**WHAT YOU WILL DO**
Retype all entries exactly as they stand, excluding pictures.
==== RECORDS FOR THE EXERCISE ====
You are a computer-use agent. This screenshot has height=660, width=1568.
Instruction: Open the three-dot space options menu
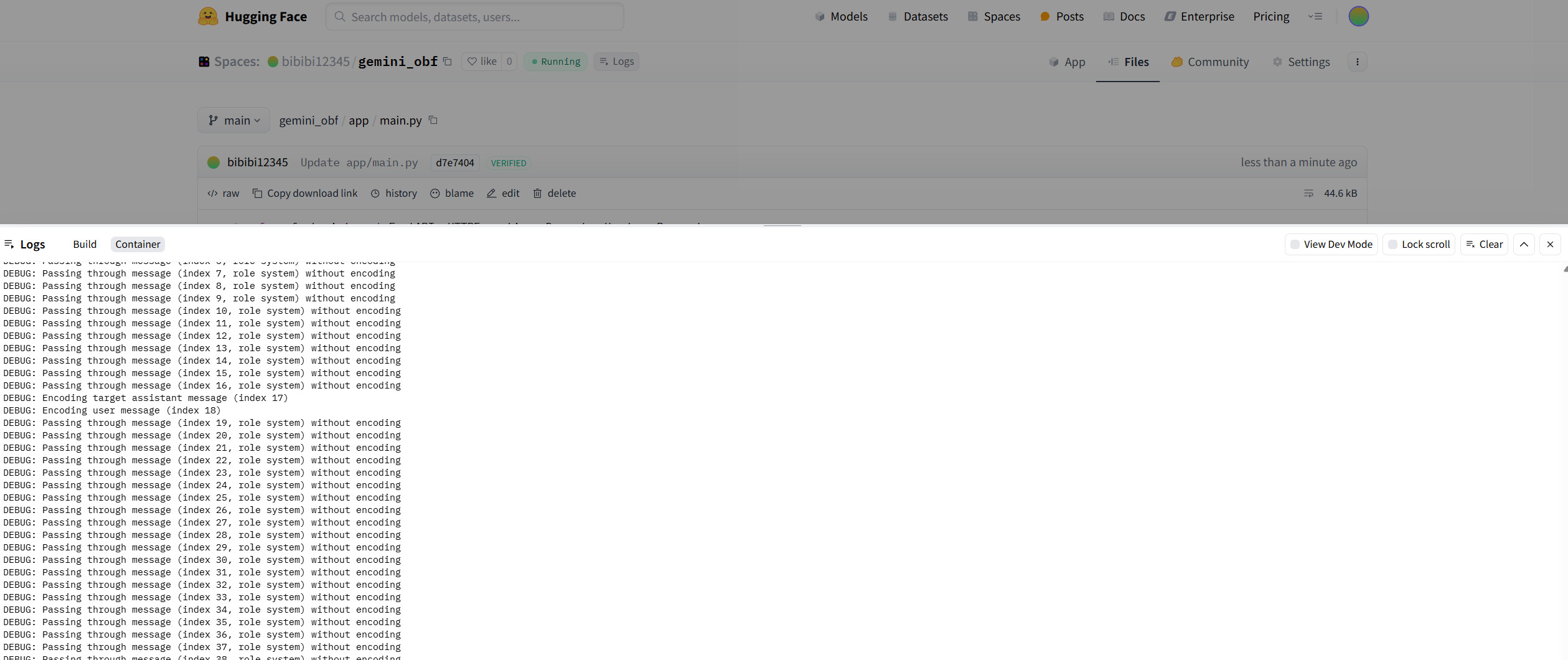[x=1357, y=62]
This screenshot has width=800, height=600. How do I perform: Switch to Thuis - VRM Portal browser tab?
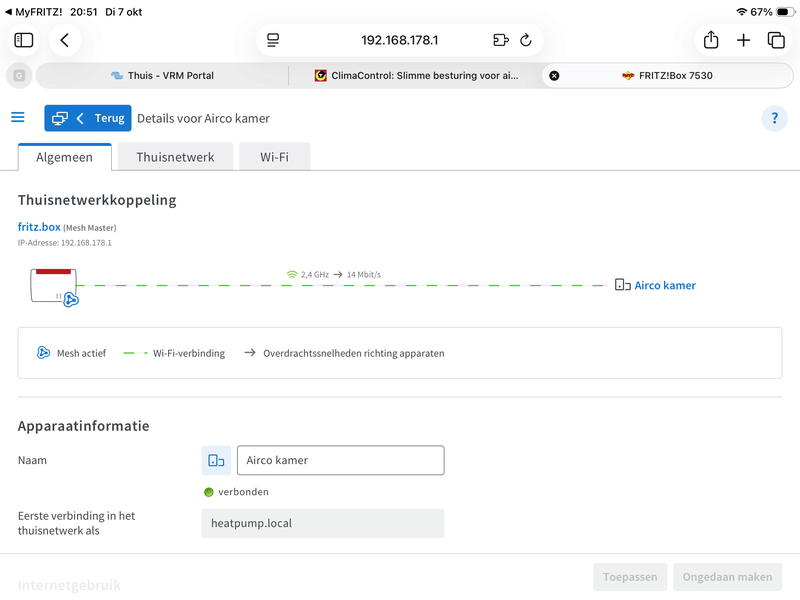tap(162, 75)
====
**FINISHED TASK**
You are a computer-use agent. This screenshot has height=660, width=1568.
Instruction: Open the three-dot space options menu
[x=1357, y=62]
This screenshot has width=800, height=600. How do I perform: Switch to Thuis - VRM Portal browser tab?
tap(162, 75)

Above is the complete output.